-- Data to examine follows --

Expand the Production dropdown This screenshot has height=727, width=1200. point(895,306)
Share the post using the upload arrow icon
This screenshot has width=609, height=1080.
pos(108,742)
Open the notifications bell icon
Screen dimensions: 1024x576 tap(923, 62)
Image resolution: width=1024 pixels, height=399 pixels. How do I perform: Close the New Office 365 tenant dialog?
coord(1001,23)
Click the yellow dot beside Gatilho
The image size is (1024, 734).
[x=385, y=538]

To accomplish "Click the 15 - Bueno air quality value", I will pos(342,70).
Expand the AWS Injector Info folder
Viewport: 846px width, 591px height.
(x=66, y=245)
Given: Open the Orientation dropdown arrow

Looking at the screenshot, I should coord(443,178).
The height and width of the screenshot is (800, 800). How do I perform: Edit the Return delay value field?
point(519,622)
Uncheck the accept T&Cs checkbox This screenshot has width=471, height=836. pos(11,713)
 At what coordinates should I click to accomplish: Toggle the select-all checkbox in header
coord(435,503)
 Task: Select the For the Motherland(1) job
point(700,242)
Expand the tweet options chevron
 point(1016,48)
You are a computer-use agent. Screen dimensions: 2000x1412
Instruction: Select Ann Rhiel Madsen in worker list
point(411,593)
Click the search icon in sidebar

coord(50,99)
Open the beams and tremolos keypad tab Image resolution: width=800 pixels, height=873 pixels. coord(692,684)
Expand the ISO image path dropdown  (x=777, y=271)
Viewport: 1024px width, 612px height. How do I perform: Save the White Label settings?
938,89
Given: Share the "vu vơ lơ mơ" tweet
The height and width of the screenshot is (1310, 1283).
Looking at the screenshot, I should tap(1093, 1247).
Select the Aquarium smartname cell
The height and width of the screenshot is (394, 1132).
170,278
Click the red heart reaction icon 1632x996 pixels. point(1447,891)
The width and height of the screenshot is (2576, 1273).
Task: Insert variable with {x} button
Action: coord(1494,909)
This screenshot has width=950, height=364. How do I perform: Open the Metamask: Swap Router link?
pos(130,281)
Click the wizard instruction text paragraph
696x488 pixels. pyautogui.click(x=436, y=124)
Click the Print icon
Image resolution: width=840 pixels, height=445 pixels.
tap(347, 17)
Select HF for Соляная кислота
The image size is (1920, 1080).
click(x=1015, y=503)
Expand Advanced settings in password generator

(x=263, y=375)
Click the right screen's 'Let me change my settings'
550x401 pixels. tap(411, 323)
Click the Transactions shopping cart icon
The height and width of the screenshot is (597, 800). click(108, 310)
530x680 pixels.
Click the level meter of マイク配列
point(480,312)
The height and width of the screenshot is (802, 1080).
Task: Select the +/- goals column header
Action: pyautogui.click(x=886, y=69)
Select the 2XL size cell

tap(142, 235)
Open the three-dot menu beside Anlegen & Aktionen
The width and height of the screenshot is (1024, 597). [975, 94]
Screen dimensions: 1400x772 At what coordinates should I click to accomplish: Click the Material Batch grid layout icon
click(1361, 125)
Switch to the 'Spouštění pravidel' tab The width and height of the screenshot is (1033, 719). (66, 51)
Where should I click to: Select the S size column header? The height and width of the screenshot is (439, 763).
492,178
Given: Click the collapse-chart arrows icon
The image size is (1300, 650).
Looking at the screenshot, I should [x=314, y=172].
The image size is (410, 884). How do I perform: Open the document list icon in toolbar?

-- Data to examine concluded --

Output all of the data again. Match it exactly.

Expand the Production dropdown This screenshot has height=727, width=1200. point(895,306)
Share the post using the upload arrow icon
This screenshot has width=609, height=1080.
pos(108,742)
Open the notifications bell icon
Screen dimensions: 1024x576 tap(923, 62)
Image resolution: width=1024 pixels, height=399 pixels. How do I perform: Close the New Office 365 tenant dialog?
coord(1001,23)
Click the yellow dot beside Gatilho
The image size is (1024, 734).
[x=385, y=538]

To accomplish "Click the 15 - Bueno air quality value", I will pos(342,70).
Expand the AWS Injector Info folder
Viewport: 846px width, 591px height.
(x=66, y=245)
Given: Open the Orientation dropdown arrow

Looking at the screenshot, I should coord(443,178).
The height and width of the screenshot is (800, 800). How do I perform: Edit the Return delay value field?
point(519,622)
Uncheck the accept T&Cs checkbox This screenshot has width=471, height=836. pos(11,713)
 At what coordinates should I click to accomplish: Toggle the select-all checkbox in header
coord(435,503)
 Task: Select the For the Motherland(1) job
point(700,242)
Expand the tweet options chevron
 point(1016,48)
You are a computer-use agent. Screen dimensions: 2000x1412
Instruction: Select Ann Rhiel Madsen in worker list
point(411,593)
Click the search icon in sidebar

coord(50,99)
Open the beams and tremolos keypad tab Image resolution: width=800 pixels, height=873 pixels. coord(692,684)
Expand the ISO image path dropdown  (x=777, y=271)
Viewport: 1024px width, 612px height. How do I perform: Save the White Label settings?
938,89
Given: Share the "vu vơ lơ mơ" tweet
The height and width of the screenshot is (1310, 1283).
Looking at the screenshot, I should tap(1093, 1247).
Select the Aquarium smartname cell
The height and width of the screenshot is (394, 1132).
170,278
Click the red heart reaction icon 1632x996 pixels. point(1447,891)
The width and height of the screenshot is (2576, 1273).
Task: Insert variable with {x} button
Action: coord(1494,909)
This screenshot has width=950, height=364. How do I perform: Open the Metamask: Swap Router link?
pos(130,281)
Click the wizard instruction text paragraph
696x488 pixels. pyautogui.click(x=436, y=124)
Click the Print icon
Image resolution: width=840 pixels, height=445 pixels.
tap(347, 17)
Select HF for Соляная кислота
The image size is (1920, 1080).
click(x=1015, y=503)
Expand Advanced settings in password generator

(x=263, y=375)
Click the right screen's 'Let me change my settings'
550x401 pixels. tap(411, 323)
Click the Transactions shopping cart icon
The height and width of the screenshot is (597, 800). click(108, 310)
530x680 pixels.
Click the level meter of マイク配列
point(480,312)
The height and width of the screenshot is (802, 1080).
Task: Select the +/- goals column header
Action: pyautogui.click(x=886, y=69)
Select the 2XL size cell

tap(142, 235)
Open the three-dot menu beside Anlegen & Aktionen
The width and height of the screenshot is (1024, 597). [975, 94]
Screen dimensions: 1400x772 At what coordinates should I click to accomplish: Click the Material Batch grid layout icon
click(1361, 125)
Switch to the 'Spouštění pravidel' tab The width and height of the screenshot is (1033, 719). (66, 51)
Where should I click to: Select the S size column header? The height and width of the screenshot is (439, 763).
492,178
Given: Click the collapse-chart arrows icon
The image size is (1300, 650).
Looking at the screenshot, I should [x=314, y=172].
The image size is (410, 884). How do I perform: Open the document list icon in toolbar?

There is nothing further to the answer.